Tuesday, May 29, 2012
In search of the perfect lemon bar . . .
This one by Ina Garten comes within striking distance, but I'm not all that fond of the thick crusty top. Overall, though . . . pretty divine. I think I'm looking for a recipe that doesn't have that crusted top, but also doesn't have that odd foamy effect at the top that requires the dusting of confectioner's sugar to disguise. I believe this recipe avoids that foamy top by using a larger amount of flour in the recipe, which seems to kind of float to the top in the way that Bisquick Impossible Pies works.
smitten kitchen suggests a few changes, including a variation for making a thinner lemon layer.
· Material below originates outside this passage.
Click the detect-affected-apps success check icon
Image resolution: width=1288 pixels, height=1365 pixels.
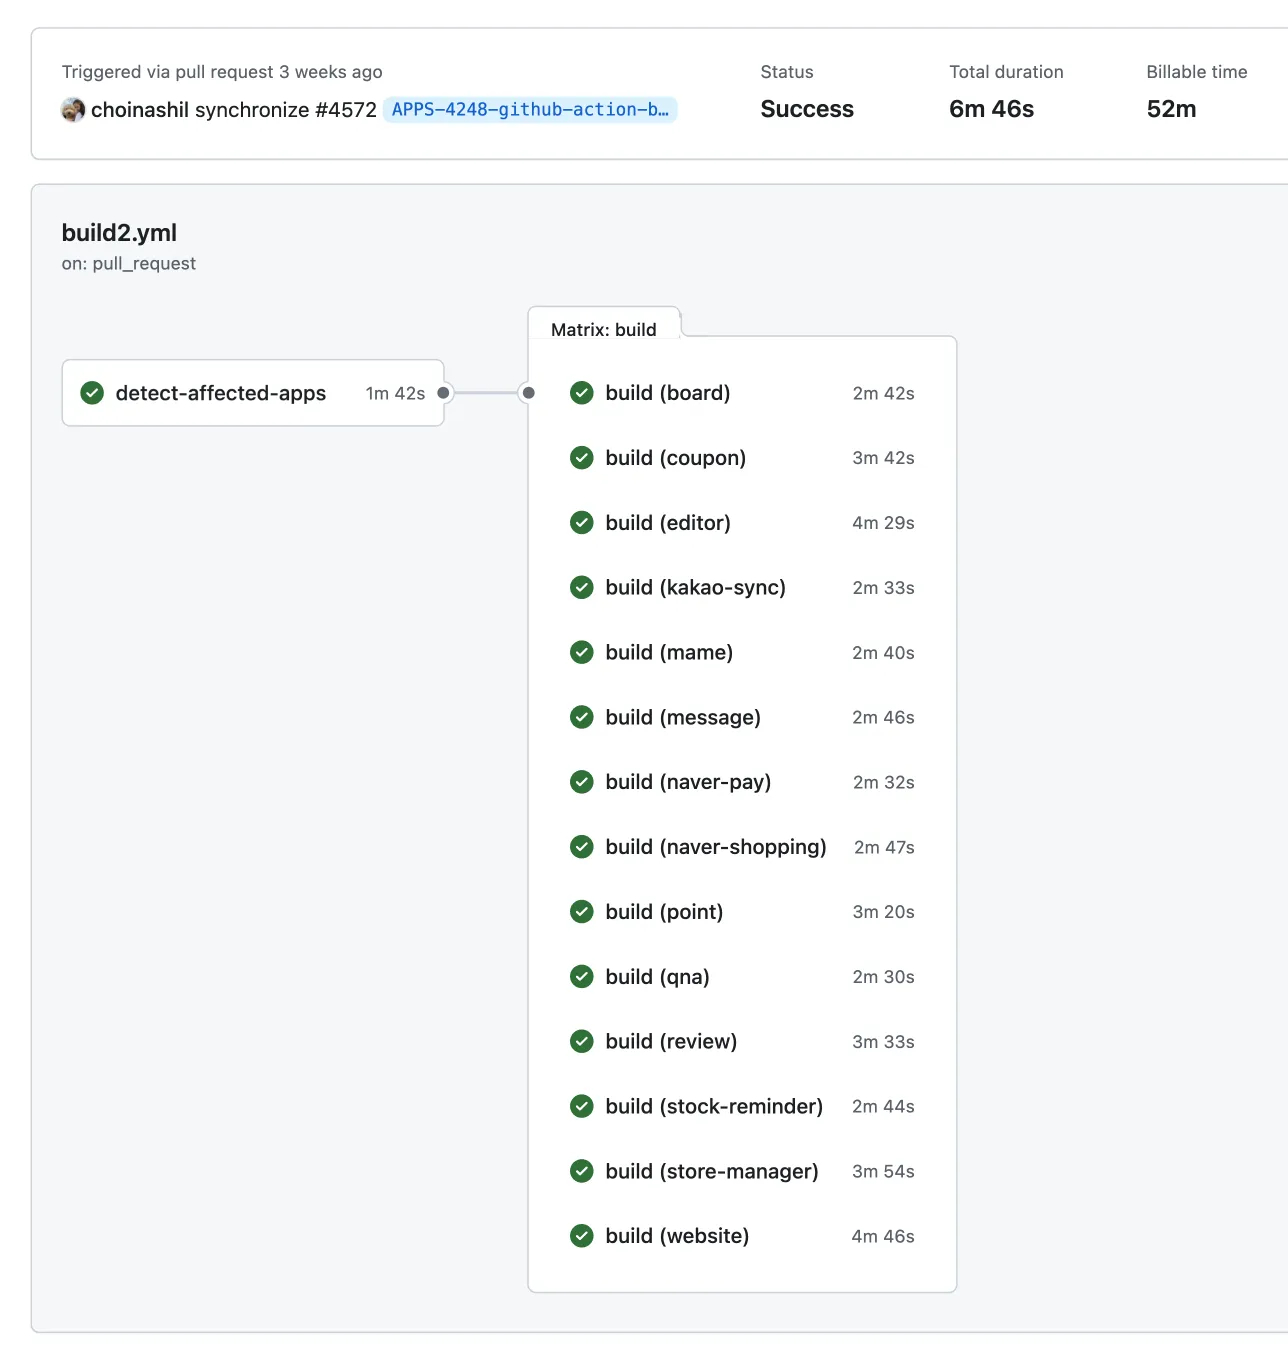click(x=92, y=393)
I like the thicker lemon layer, but I wanted a thicker shortbread also, which proved to be harder than just doubling the recipe. I don't like the lemon layer to seep underneath the shortbread at the edges, so I doubled the shortbread recipe and built up the sides, but alas, as in the original, the sides tended to s-l-i-d-e down while baking. What to do? I think . . . though I haven't tried it yet . . . the solution lies in the recipe for pie crust I followed the other day, which was to bake the shortbread with an aluminum foil liner and plenty of pie weights (or dried beans). I'll just have to try it again. Too bad for me.
My tips, besides the pie weights for the shortbread (which can't really be a tip since I haven't tried it yet . . .)
1) Line the pan with non-stick aluminum foil (both ends) to simplify getting them out of the pan and cutting.
2) Allow to completely cool and refrigerate, preferably several hours, before attempting to cut them. It might even help to put them in the freezer for a bit if you're in a hurry.
3) Dust confectioner's sugar on them after they are completely cooled. If not having them
right away, you might wait until just before serving to dust as the bars will absorb the sugar over time.
In the meantime . . . still looking for the most perfect recipe.